Reproduce without any change the part of the material that opens with the line containing "Tap the 編集 edit button" and continues through the end of the material. Leave the pictures out.

--- Start of Excerpted data ---

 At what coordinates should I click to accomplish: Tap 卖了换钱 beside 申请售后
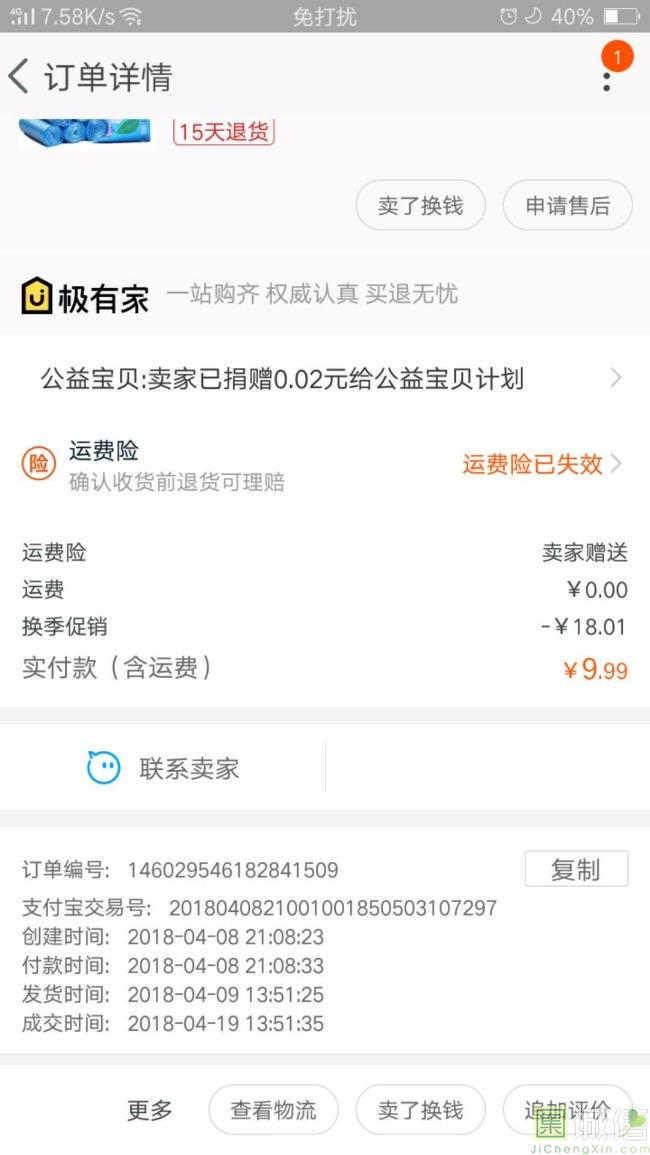tap(420, 206)
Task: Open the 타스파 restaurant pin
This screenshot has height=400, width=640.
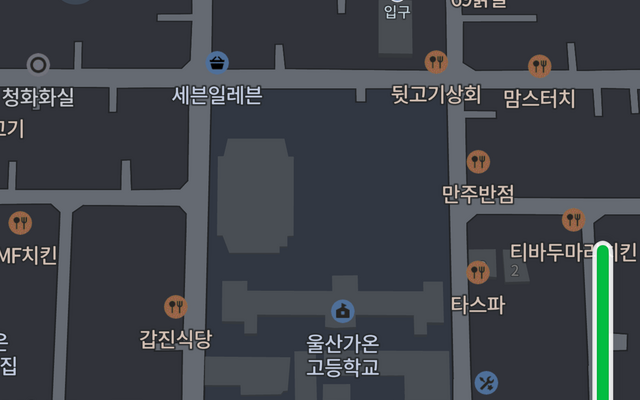Action: tap(478, 272)
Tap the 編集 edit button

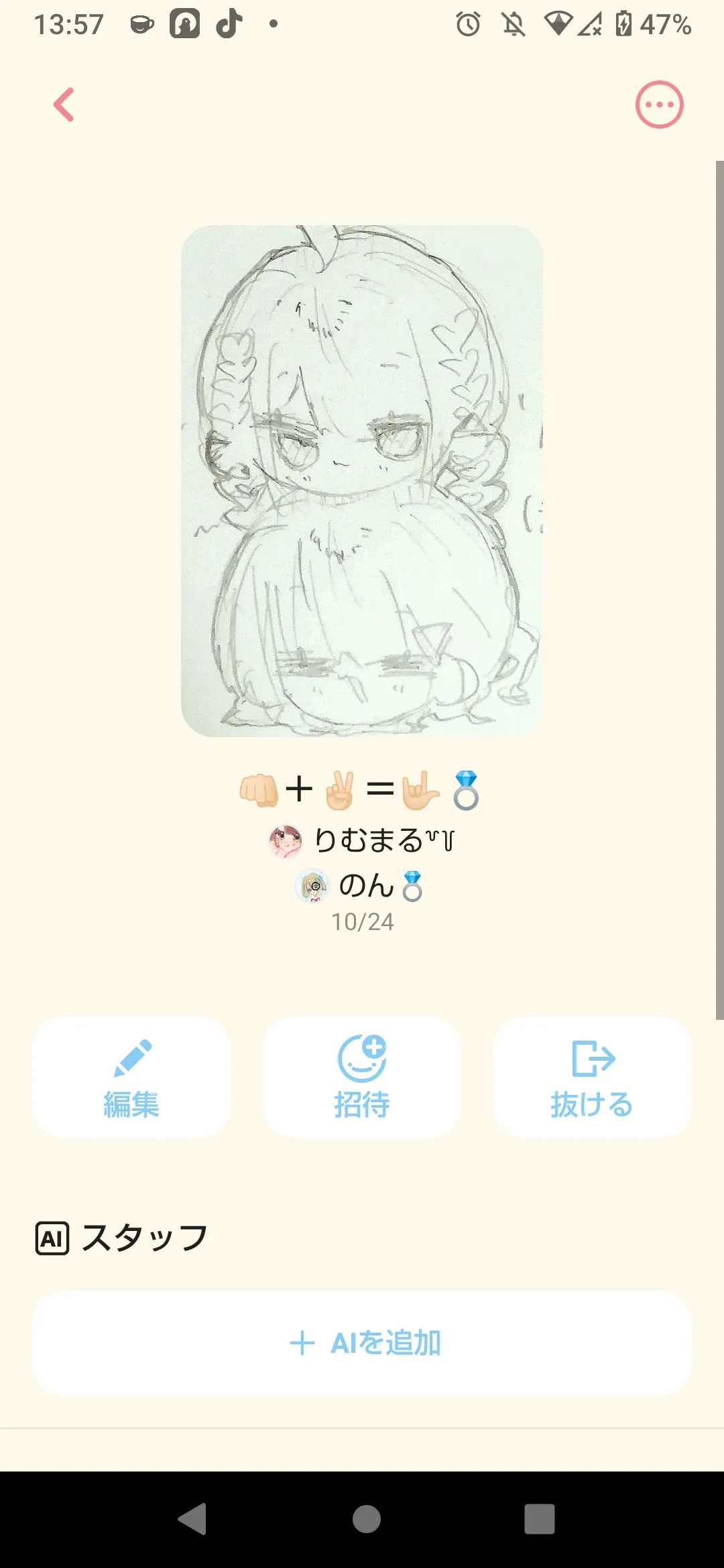pyautogui.click(x=131, y=1077)
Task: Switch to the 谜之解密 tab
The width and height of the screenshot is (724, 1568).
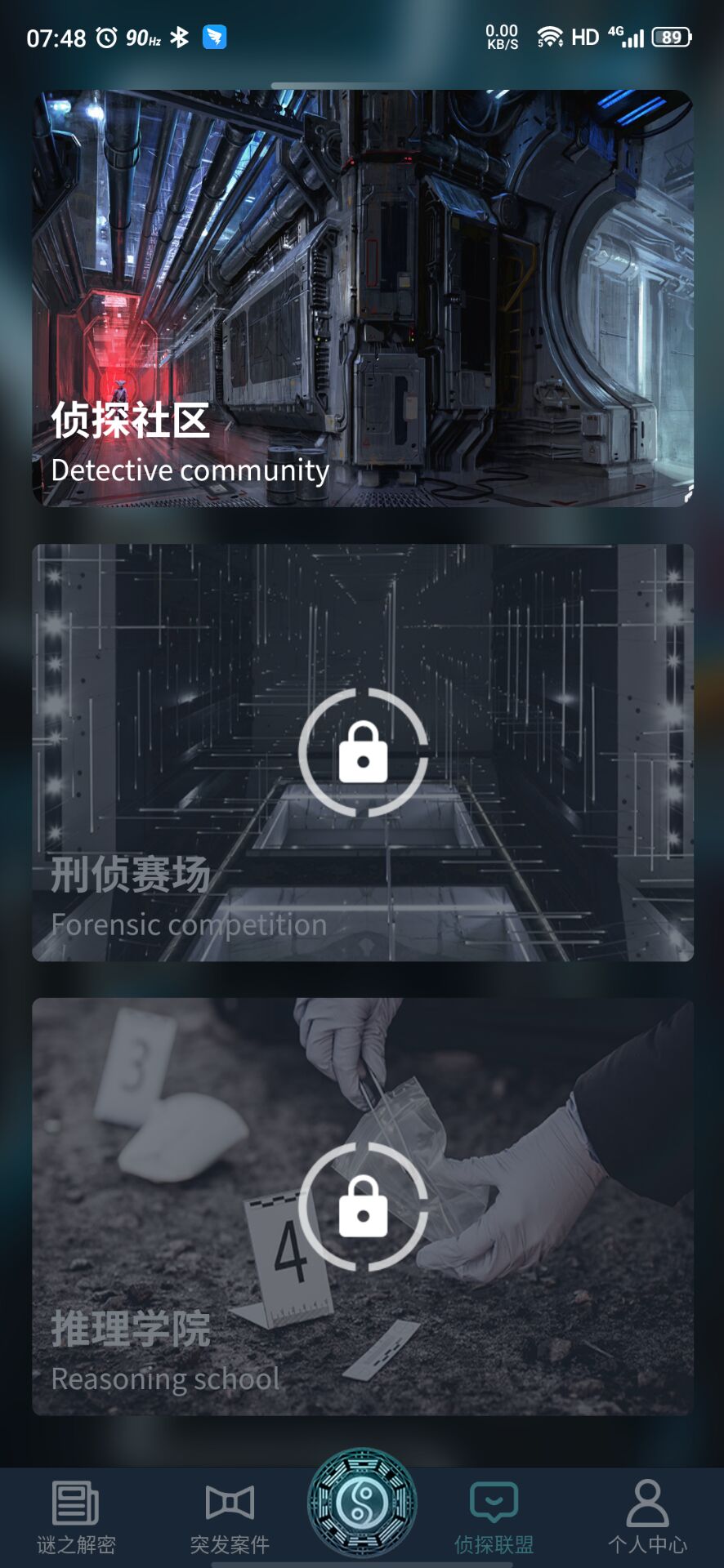Action: 76,1517
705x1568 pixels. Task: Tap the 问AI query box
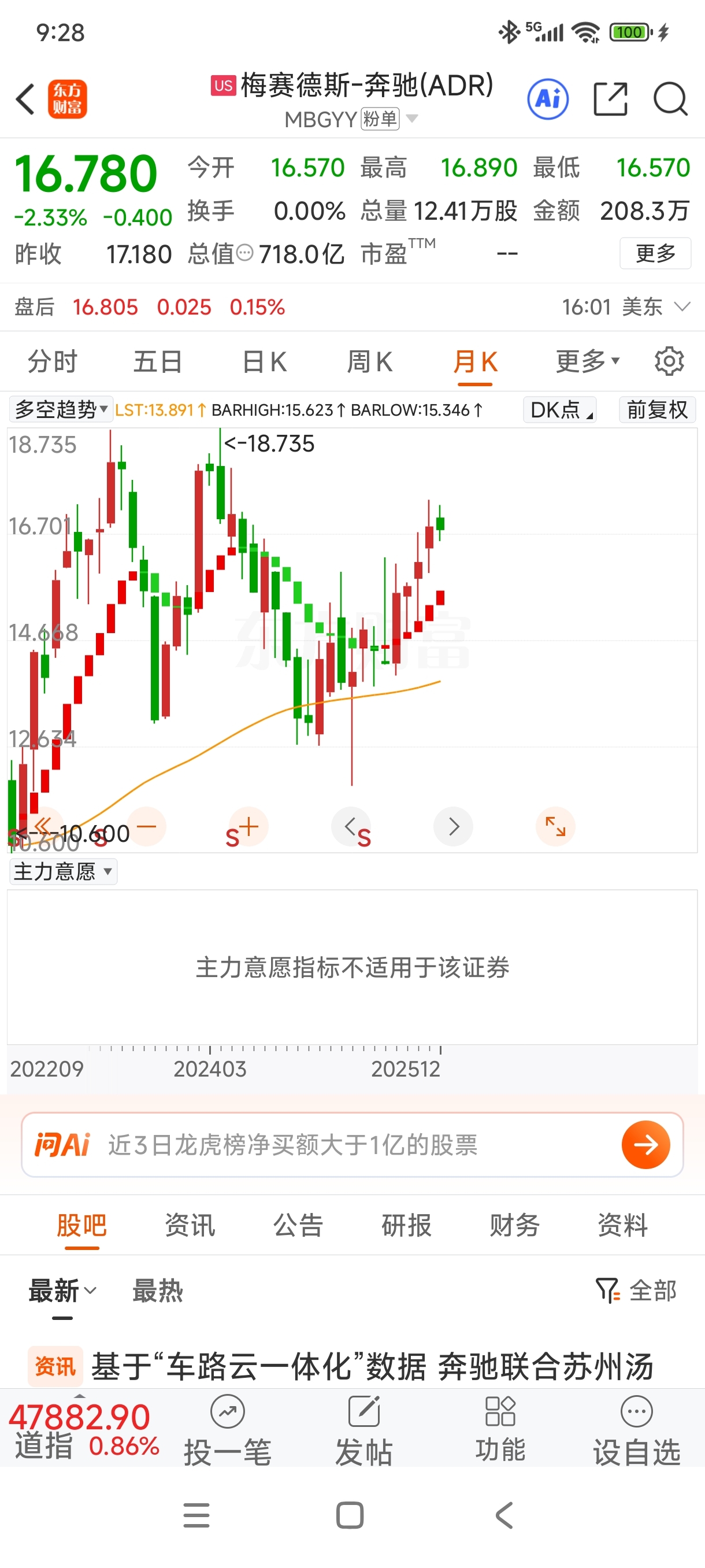[352, 1144]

--- End of Excerpted data ---

Written solution ▸
Tap the 編集 edit button

pyautogui.click(x=131, y=1077)
Task: Switch to the 谜之解密 tab
The width and height of the screenshot is (724, 1568).
Action: 76,1517
705x1568 pixels. Task: Tap the 问AI query box
[352, 1144]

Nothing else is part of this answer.